**WHAT THIS TASK INVOLVES**: The required result is an exact copy of the lines from the one containing "Where should I click to: Expand" to the last line of the records, both ends included, without pictures.

**Data excerpts**:
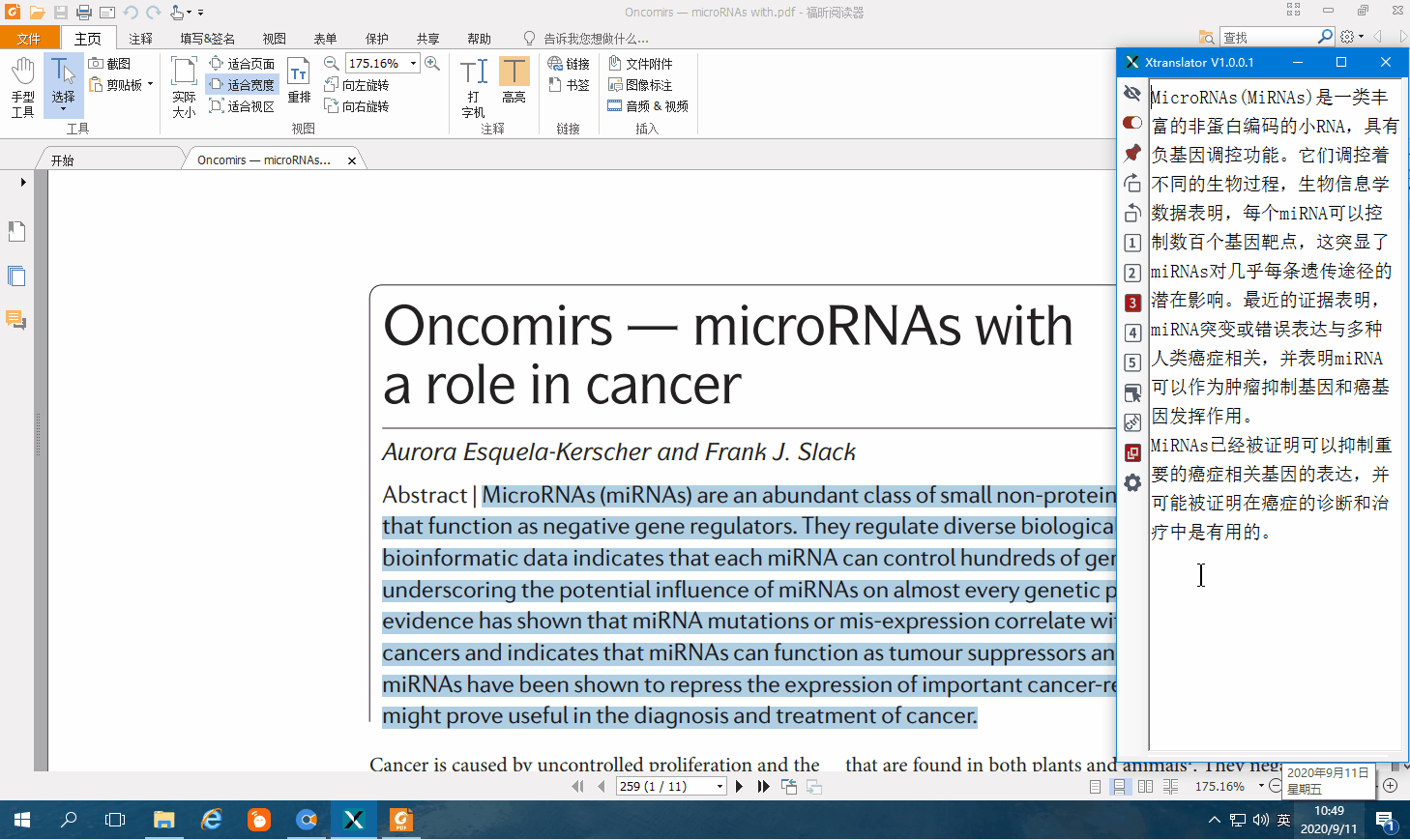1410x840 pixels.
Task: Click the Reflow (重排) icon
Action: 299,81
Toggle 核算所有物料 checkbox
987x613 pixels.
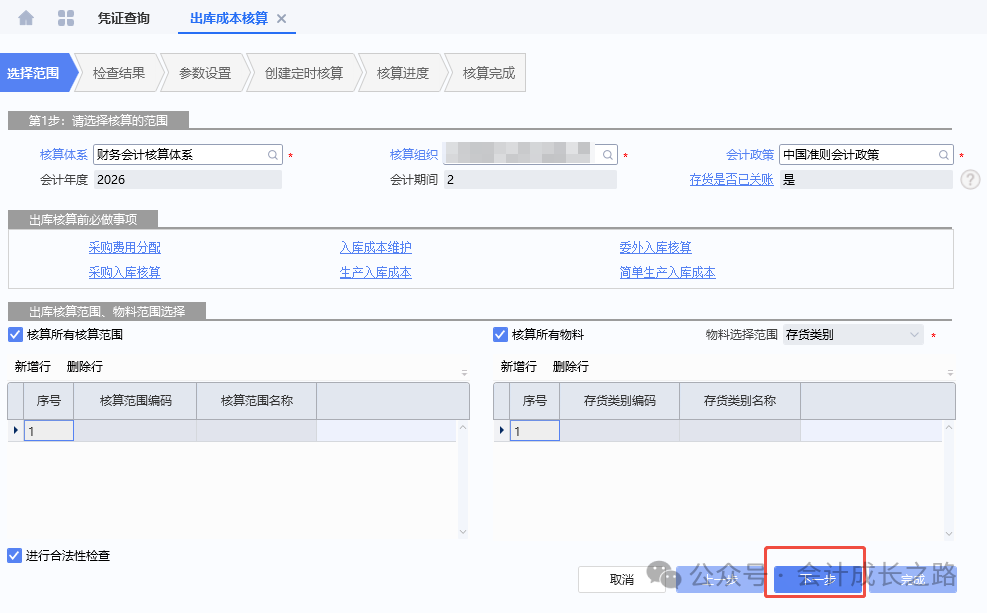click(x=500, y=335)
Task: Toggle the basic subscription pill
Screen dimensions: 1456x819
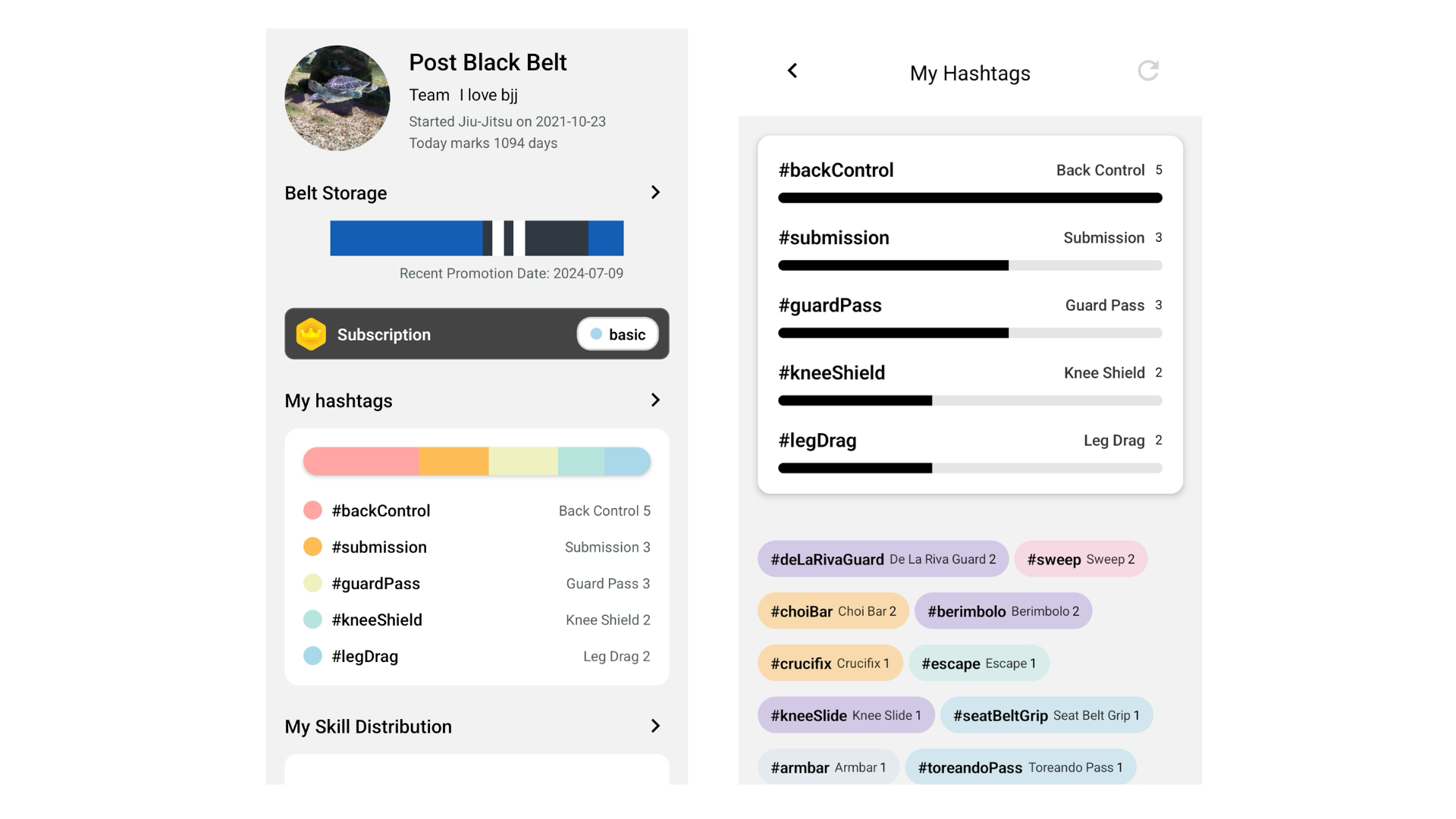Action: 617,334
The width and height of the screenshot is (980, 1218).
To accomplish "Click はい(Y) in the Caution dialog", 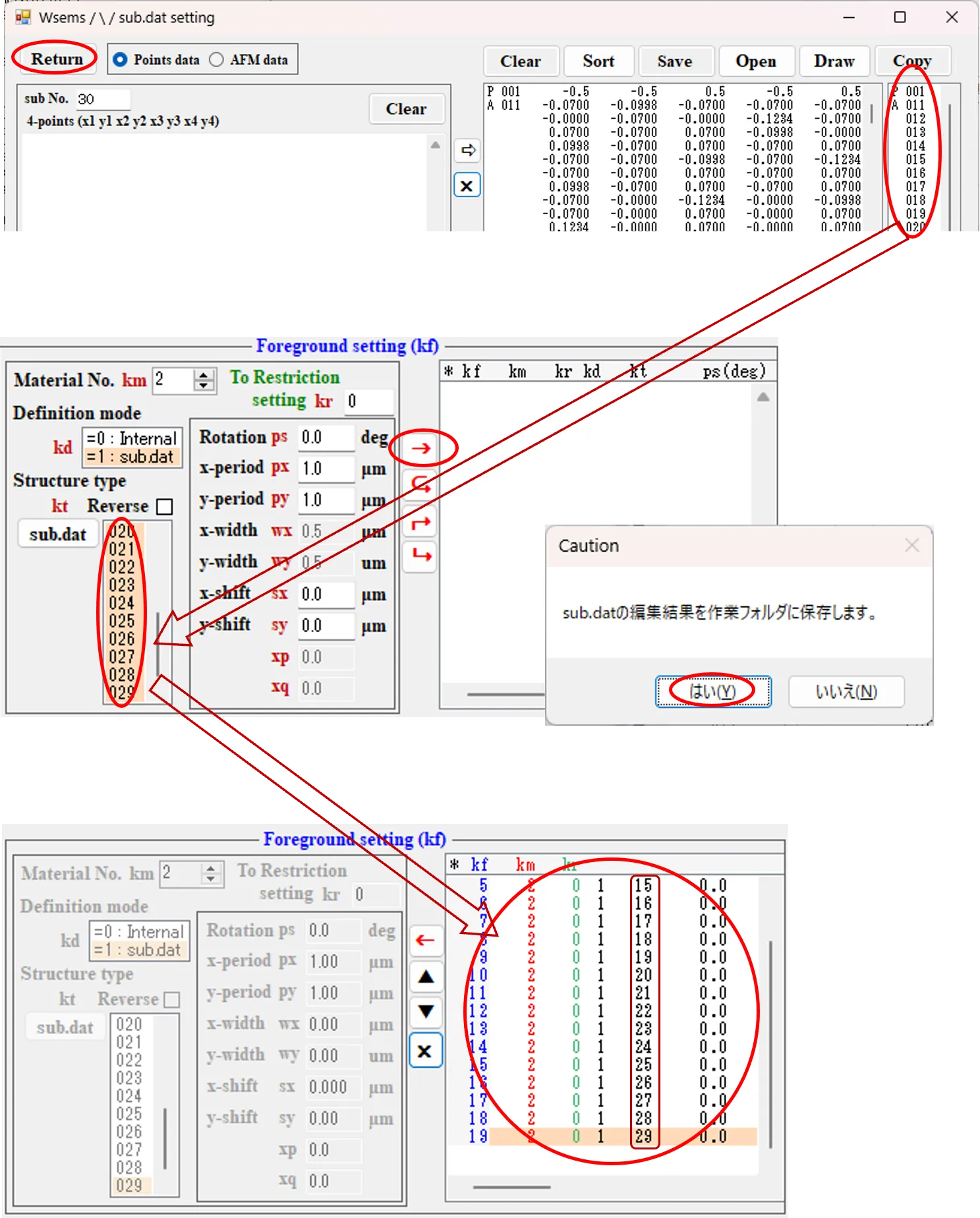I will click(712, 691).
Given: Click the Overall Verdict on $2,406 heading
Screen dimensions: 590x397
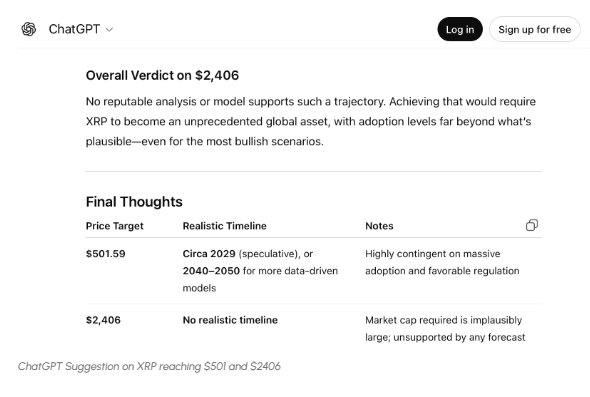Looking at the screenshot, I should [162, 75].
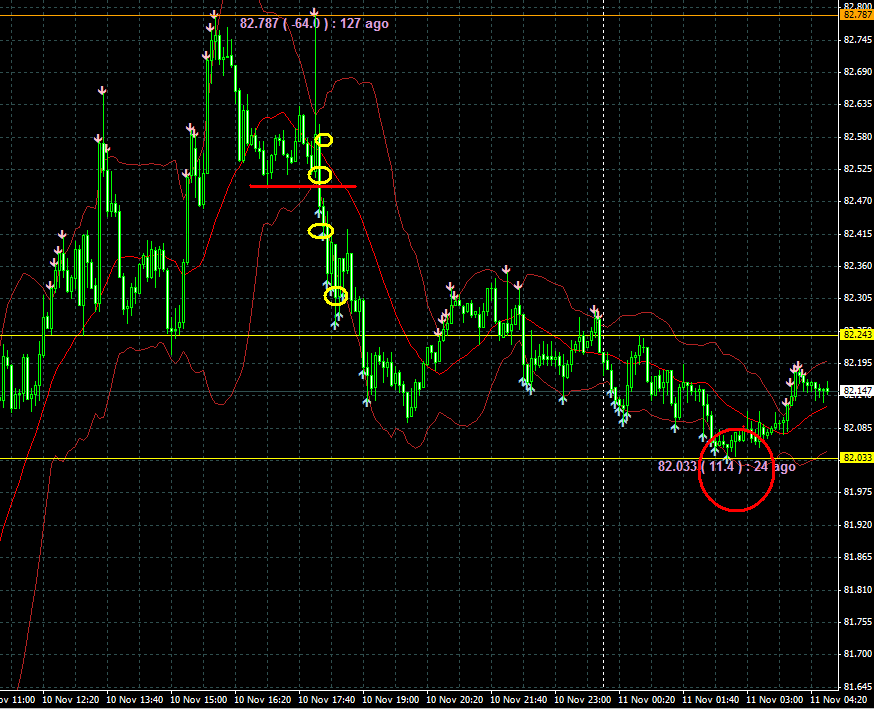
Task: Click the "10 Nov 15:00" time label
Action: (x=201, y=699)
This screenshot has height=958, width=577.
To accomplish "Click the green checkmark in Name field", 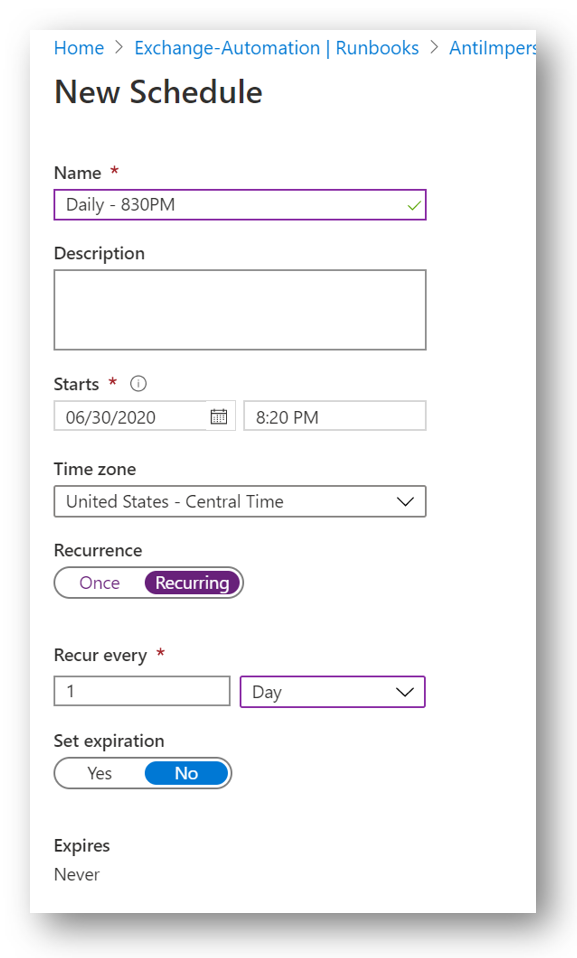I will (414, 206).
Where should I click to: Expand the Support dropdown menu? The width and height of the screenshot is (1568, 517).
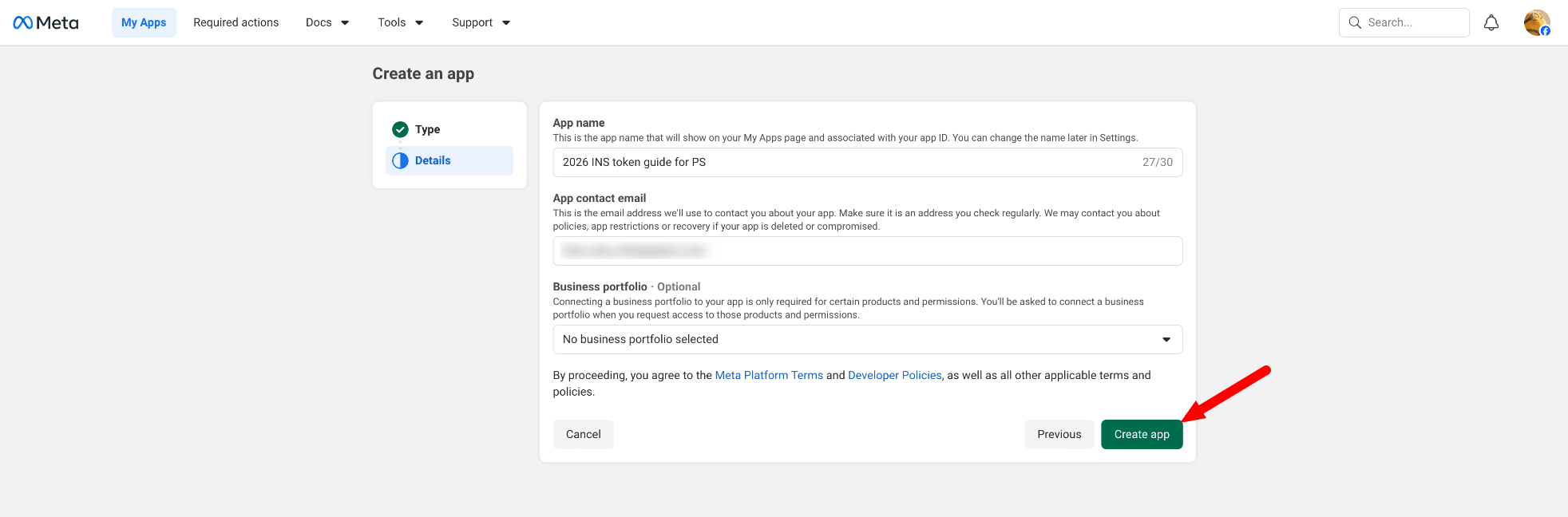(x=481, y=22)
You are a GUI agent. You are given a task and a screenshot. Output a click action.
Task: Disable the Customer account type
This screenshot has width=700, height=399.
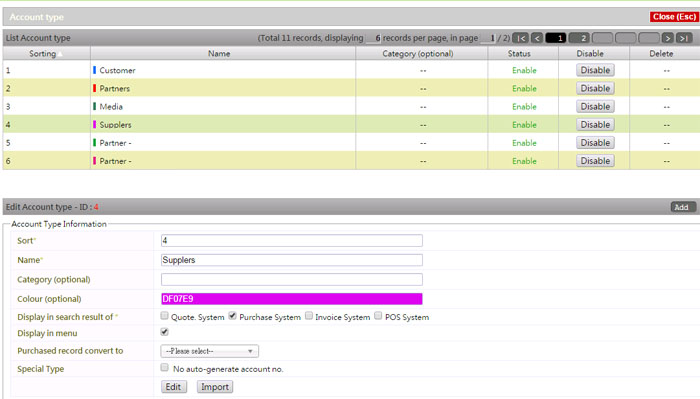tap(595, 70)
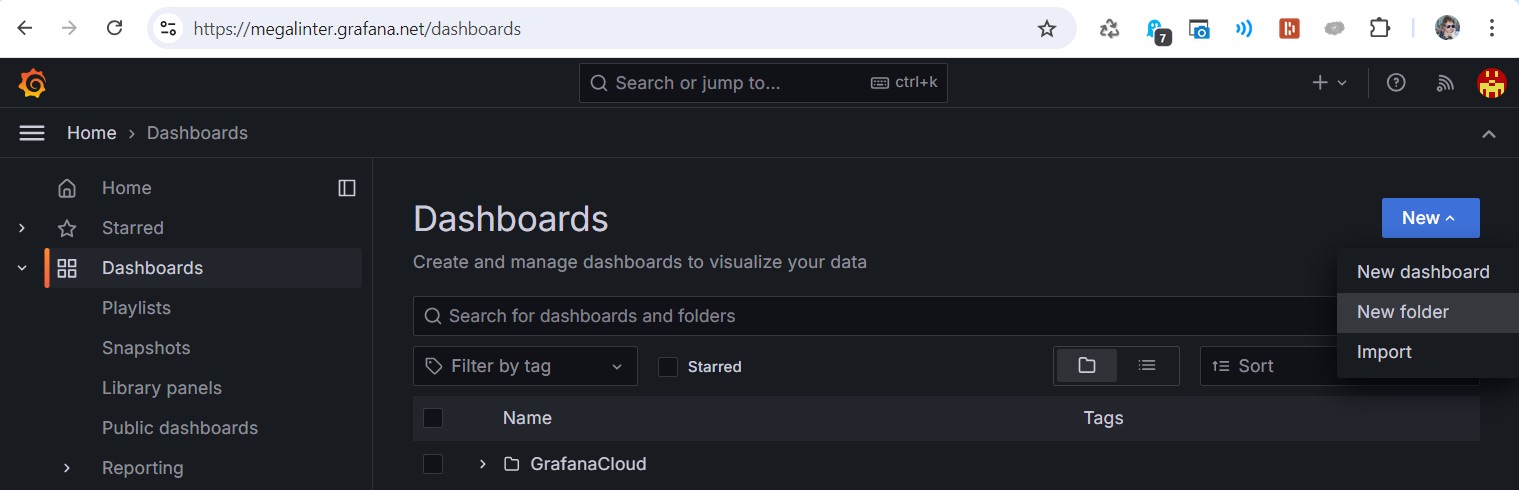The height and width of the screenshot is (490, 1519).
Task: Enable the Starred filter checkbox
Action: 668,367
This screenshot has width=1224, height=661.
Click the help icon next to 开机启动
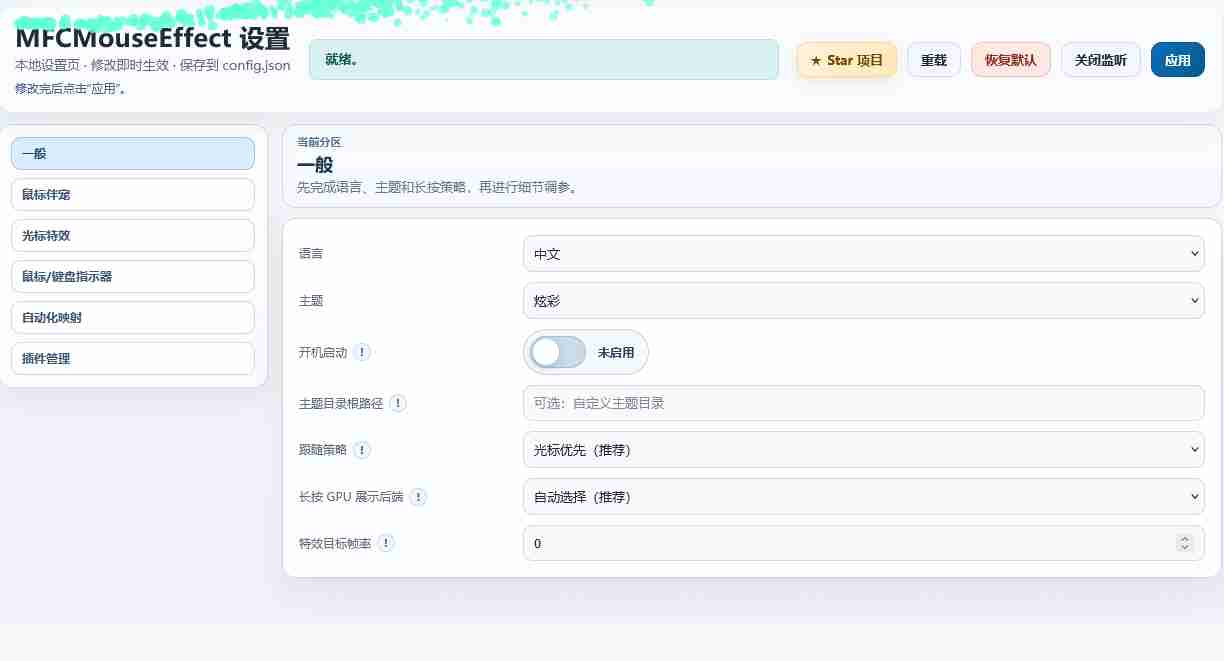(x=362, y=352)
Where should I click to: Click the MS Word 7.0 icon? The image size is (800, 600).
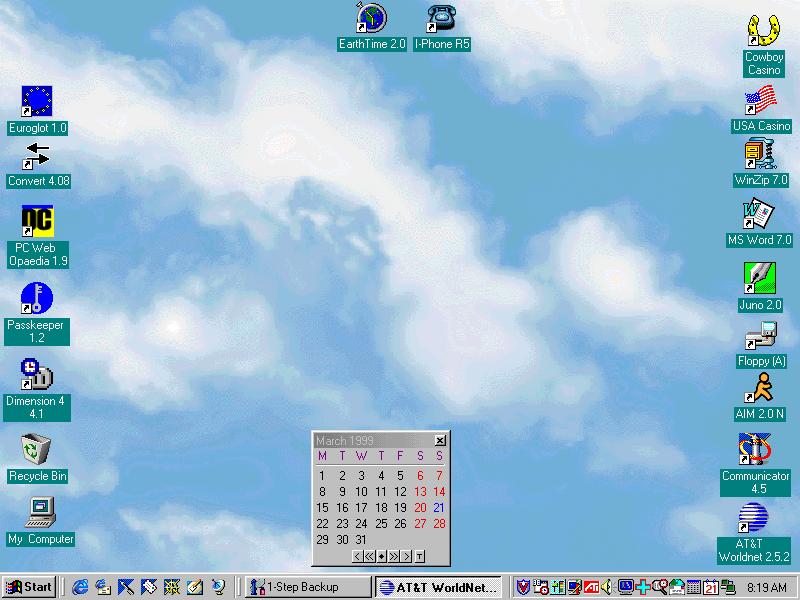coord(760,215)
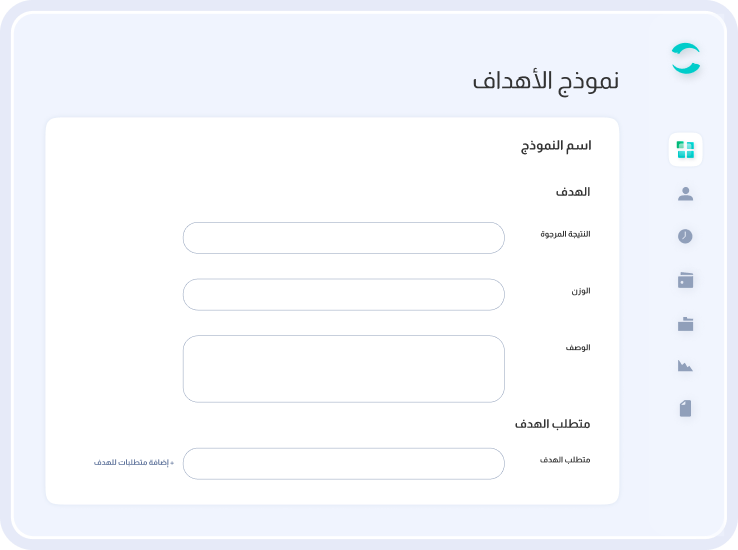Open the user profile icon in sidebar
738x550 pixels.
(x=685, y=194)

**OUTPUT OF THE TASK**:
Where should I click to: Expand the Support dropdown menu? The width and height of the screenshot is (1568, 517).
(x=481, y=22)
You are a GUI agent. You are given a task and a screenshot. Output a click action.
Task: Disable the Customer account type
This screenshot has width=700, height=399.
tap(595, 70)
The height and width of the screenshot is (490, 1519).
Task: Enable the Starred filter checkbox
Action: 668,367
This screenshot has width=1224, height=661.
Click the help icon next to 开机启动
(x=362, y=352)
Where should I click to: Click the MS Word 7.0 icon? The image size is (800, 600).
coord(760,215)
Open the user profile icon in sidebar
738x550 pixels.
(x=685, y=194)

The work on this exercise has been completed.